* GOAL: Can you update the lines below by replacing "plus button" with "zoom button" wherever it occurs, keeping everything else the same?

• • •

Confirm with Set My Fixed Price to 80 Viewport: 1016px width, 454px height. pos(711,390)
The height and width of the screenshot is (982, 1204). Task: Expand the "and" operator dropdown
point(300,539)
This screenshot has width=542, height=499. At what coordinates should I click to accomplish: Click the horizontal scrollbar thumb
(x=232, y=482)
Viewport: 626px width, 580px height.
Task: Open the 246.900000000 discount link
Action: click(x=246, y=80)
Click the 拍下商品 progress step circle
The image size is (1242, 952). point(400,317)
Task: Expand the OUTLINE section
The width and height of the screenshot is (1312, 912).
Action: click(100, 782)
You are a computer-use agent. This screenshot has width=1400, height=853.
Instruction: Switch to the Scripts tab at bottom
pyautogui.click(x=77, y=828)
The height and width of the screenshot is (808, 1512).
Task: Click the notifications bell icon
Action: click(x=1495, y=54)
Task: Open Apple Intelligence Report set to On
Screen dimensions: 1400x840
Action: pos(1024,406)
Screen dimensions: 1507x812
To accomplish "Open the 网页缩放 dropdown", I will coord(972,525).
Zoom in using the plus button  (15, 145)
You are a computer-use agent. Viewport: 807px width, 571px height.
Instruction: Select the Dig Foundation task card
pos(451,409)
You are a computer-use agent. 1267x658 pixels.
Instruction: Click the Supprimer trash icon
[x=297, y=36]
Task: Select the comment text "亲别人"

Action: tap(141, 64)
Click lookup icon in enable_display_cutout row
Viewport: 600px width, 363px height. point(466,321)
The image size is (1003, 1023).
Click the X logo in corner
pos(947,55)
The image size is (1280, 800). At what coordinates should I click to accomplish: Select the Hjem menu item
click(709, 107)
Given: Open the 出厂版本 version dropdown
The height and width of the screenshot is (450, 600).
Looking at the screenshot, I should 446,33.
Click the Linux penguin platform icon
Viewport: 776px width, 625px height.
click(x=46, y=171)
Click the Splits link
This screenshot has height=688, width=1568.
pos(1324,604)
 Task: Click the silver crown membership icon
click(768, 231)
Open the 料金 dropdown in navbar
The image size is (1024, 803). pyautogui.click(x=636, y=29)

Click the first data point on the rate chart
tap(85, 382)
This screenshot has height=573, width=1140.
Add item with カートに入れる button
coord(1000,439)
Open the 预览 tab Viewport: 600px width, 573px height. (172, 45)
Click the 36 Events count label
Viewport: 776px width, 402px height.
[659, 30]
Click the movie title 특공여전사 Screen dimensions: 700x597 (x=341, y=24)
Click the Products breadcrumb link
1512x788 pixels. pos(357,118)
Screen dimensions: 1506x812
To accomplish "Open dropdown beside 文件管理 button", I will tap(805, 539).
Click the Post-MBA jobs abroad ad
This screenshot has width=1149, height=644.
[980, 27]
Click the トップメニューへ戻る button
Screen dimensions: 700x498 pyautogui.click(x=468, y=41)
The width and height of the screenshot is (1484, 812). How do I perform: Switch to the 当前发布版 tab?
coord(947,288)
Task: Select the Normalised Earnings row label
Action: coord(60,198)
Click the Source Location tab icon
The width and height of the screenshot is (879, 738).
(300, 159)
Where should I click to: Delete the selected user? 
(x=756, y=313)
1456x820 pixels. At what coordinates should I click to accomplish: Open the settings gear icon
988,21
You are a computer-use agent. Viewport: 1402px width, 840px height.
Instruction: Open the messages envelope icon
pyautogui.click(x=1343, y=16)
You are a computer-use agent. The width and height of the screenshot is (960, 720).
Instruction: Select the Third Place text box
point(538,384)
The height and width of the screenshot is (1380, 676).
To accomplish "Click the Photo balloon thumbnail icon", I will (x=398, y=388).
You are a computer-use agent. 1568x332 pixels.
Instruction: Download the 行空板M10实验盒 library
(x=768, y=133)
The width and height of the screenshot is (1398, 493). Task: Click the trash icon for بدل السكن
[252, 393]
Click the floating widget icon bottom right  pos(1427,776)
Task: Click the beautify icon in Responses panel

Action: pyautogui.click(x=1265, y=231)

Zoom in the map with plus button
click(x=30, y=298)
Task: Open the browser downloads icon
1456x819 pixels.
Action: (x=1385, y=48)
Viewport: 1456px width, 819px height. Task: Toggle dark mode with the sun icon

• • •

* SOLUTION FOR THIS PROBLEM:
Confirm with Set My Fixed Price to 80 Viewport: 1016px width, 454px height. pos(711,390)
The height and width of the screenshot is (982, 1204). Task: Expand the "and" operator dropdown
point(300,539)
This screenshot has width=542, height=499. At what coordinates should I click to accomplish: Click the horizontal scrollbar thumb
(x=232, y=482)
Viewport: 626px width, 580px height.
Task: Open the 246.900000000 discount link
Action: click(x=246, y=80)
Click the 拍下商品 progress step circle
The image size is (1242, 952). point(400,317)
Task: Expand the OUTLINE section
The width and height of the screenshot is (1312, 912).
Action: click(100, 782)
You are a computer-use agent. This screenshot has width=1400, height=853.
Instruction: Switch to the Scripts tab at bottom
pyautogui.click(x=77, y=828)
The height and width of the screenshot is (808, 1512).
Task: Click the notifications bell icon
Action: click(x=1495, y=54)
Task: Open Apple Intelligence Report set to On
Screen dimensions: 1400x840
Action: pos(1024,406)
Screen dimensions: 1507x812
To accomplish "Open the 网页缩放 dropdown", I will coord(972,525).
Zoom in using the zoom button  (15, 145)
You are a computer-use agent. Viewport: 807px width, 571px height.
Instruction: Select the Dig Foundation task card
pos(451,409)
You are a computer-use agent. 1267x658 pixels.
Instruction: Click the Supprimer trash icon
[x=297, y=36]
Task: Select the comment text "亲别人"

Action: tap(141, 64)
Click lookup icon in enable_display_cutout row
Viewport: 600px width, 363px height. point(466,321)
The image size is (1003, 1023).
Click the X logo in corner
pos(947,55)
The image size is (1280, 800). At what coordinates should I click to accomplish: Select the Hjem menu item
click(709, 107)
Given: Open the 出厂版本 version dropdown
The height and width of the screenshot is (450, 600).
Looking at the screenshot, I should 446,33.
Click the Linux penguin platform icon
Viewport: 776px width, 625px height.
click(x=46, y=171)
Click the Splits link
This screenshot has height=688, width=1568.
pos(1324,604)
 Task: Click the silver crown membership icon
click(768, 231)
Open the 料金 dropdown in navbar
The image size is (1024, 803). pyautogui.click(x=636, y=29)

Click the first data point on the rate chart
tap(85, 382)
This screenshot has height=573, width=1140.
Add item with カートに入れる button
coord(1000,439)
Open the 预览 tab Viewport: 600px width, 573px height. (172, 45)
Click the 36 Events count label
Viewport: 776px width, 402px height.
[659, 30]
Click the movie title 특공여전사 Screen dimensions: 700x597 (x=341, y=24)
Click the Products breadcrumb link
1512x788 pixels. pos(357,118)
Screen dimensions: 1506x812
To accomplish "Open dropdown beside 文件管理 button", I will tap(805, 539).
Click the Post-MBA jobs abroad ad
This screenshot has width=1149, height=644.
[980, 27]
Click the トップメニューへ戻る button
Screen dimensions: 700x498 pyautogui.click(x=468, y=41)
The width and height of the screenshot is (1484, 812). How do I perform: Switch to the 当前发布版 tab?
coord(947,288)
Task: Select the Normalised Earnings row label
Action: coord(60,198)
Click the Source Location tab icon
The width and height of the screenshot is (879, 738).
(300, 159)
Where should I click to: Delete the selected user? 
(x=756, y=313)
1456x820 pixels. At what coordinates should I click to accomplish: Open the settings gear icon
988,21
You are a computer-use agent. Viewport: 1402px width, 840px height.
Instruction: Open the messages envelope icon
pyautogui.click(x=1343, y=16)
You are a computer-use agent. The width and height of the screenshot is (960, 720).
Instruction: Select the Third Place text box
point(538,384)
The height and width of the screenshot is (1380, 676).
To accomplish "Click the Photo balloon thumbnail icon", I will (x=398, y=388).
You are a computer-use agent. 1568x332 pixels.
Instruction: Download the 行空板M10实验盒 library
(x=768, y=133)
The width and height of the screenshot is (1398, 493). Task: Click the trash icon for بدل السكن
[252, 393]
Click the floating widget icon bottom right  pos(1427,776)
Task: Click the beautify icon in Responses panel

Action: pyautogui.click(x=1265, y=231)

Zoom in the map with zoom button
click(x=30, y=298)
Task: Open the browser downloads icon
1456x819 pixels.
Action: (x=1385, y=48)
Viewport: 1456px width, 819px height. Task: Toggle dark mode with the sun icon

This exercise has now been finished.